As a private violin, viola and cello teacher and youth orchestra director (Chicago Orchestral Academy), I just love this little article from "The Etude" written in 1909, over 100 years ago! Certain things just stand the test of time so well! Maud Powell was a local, home grown talent from Peru, Illinois who achieved worldwide fame for both her talent and hard work. At the age of nine, Maud began study with William Lewis, a noted violin teacher in Chicago. Every Saturday she would travel the forty-five miles each way alone by train to her lesson (her parents could not afford to go with her). (That's what I call dedication!) At the age of 13, her talent and hard work took her all the way to Germany to study with the celebrated violinist, Joseph Joachim, for whom Brahms wrote his violin concerto. All of Maud's hard work resulted in a wonderful international career for her that lasted throughout her entire adult life.

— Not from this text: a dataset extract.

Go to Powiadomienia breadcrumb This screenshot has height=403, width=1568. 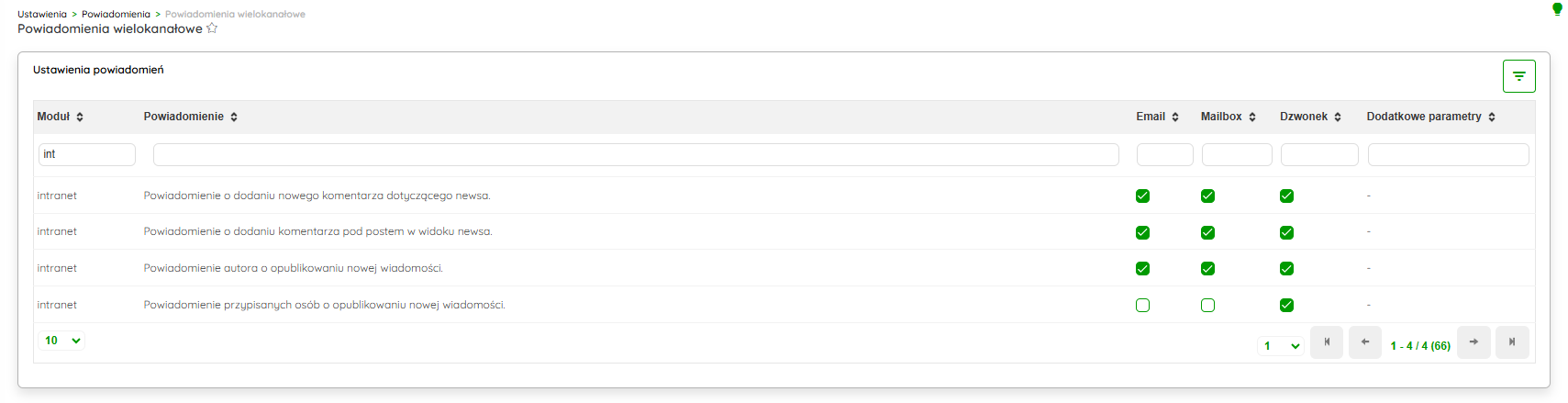(116, 14)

As a teacher, I try very hard to inspire my private students to achieve everything their talent will give back to them through their individual hard work and effort. I also want to give the same lessons in my conducting/teaching with Chicago Orchestral Academy's Classical Symphony Orchestra and Protégé Philharmonic! Learning the discipline of playing a musical instrument well has a wonderfully beneficial effect on a young musician's entire life, even if they do not go into music as a profession. Over the years, it has taken many of my students into professional orchestral playing careers, college teaching, and public school teaching jobs all around the United States.

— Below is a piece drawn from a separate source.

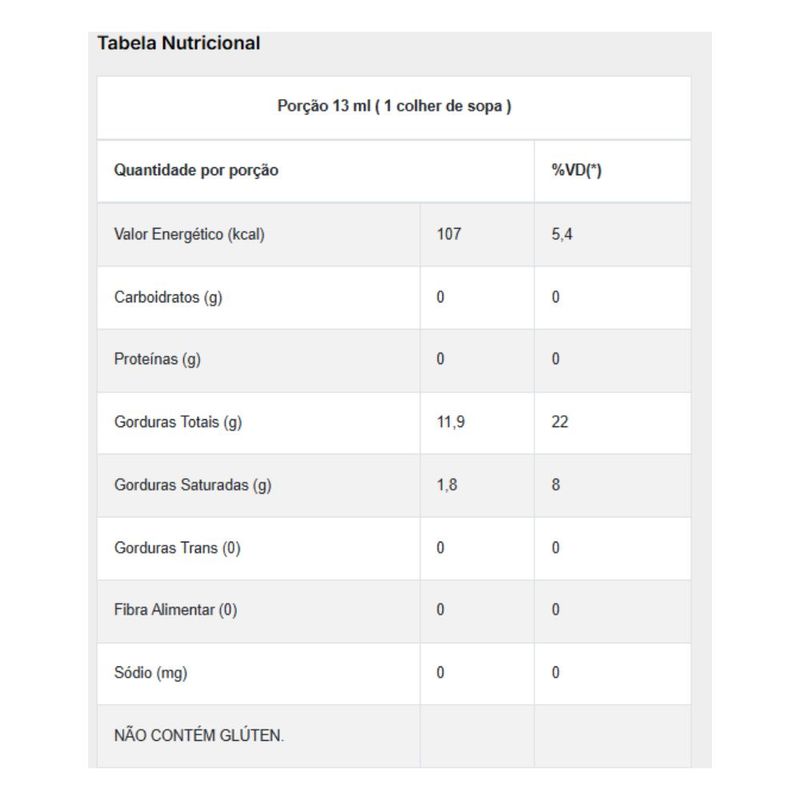Click the 107 kcal value cell
The image size is (800, 800).
tap(449, 234)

I hope you find some "pearls of wisdom" here to help you practice more effectively and efficiently whether you are a violinist or not!
Maud Powell's Ten Practice Rules from The American Girl and Her Violin
by Maud Powell
The Etude, July 1909
I. Concentrate. Concentrate your thoughts on your work, completely and absolutely. One hour of absorbed practice is worth forty of the casual sort.
II. Play in tune. The worst of all violinistic crimes is to be untrue to pitch.
III. Practice scales religiously. Play them slowly and with perfect evenness, both as to fingering and bowing.
IV. Practice slowly all difficult or intricate passages; also, jumps, trills, spiccato, staccato, arpeggios, etc.
V. Practice long bows slowly, slowly, slowly. Draw out the tone. Pull it out, spin it, weave it, but never press it out or squeeze the string. By pressing the string with the bow you can check the natural vibration, and without changing the position of the left hand the smallest fraction, you can actually lower the pitch of the note you are producing.
VI. Memorize everything, including scales, etudes, pieces and difficult passages in chamber music.
VII. Keep in mind the structure of the composition while practicing separate phrases, difficult passages, etc. Do not let your playing or your memory become "patchy"--keep each measure mentally in its place; that is, in its correct relation, structurally, to the whole.
VIII. "Vorspielen." This German word means "to play before." Play your studies or pieces over in their entirety before any long-suffering friend who will listen. You will be amazed at the sore spots that will reveal themselves, and will make it your business to heal them as quickly as possible.
IX. Hear other violinists. You will listen in spite of yourself. Then apply that kind of listening to your own work. There will be more surprises in store for you.
X. Love your instrument as yourself. But love your art more than either. Keep the fires of enthusiasm burning. Nothing was ever accomplished without faith and enthusiasm.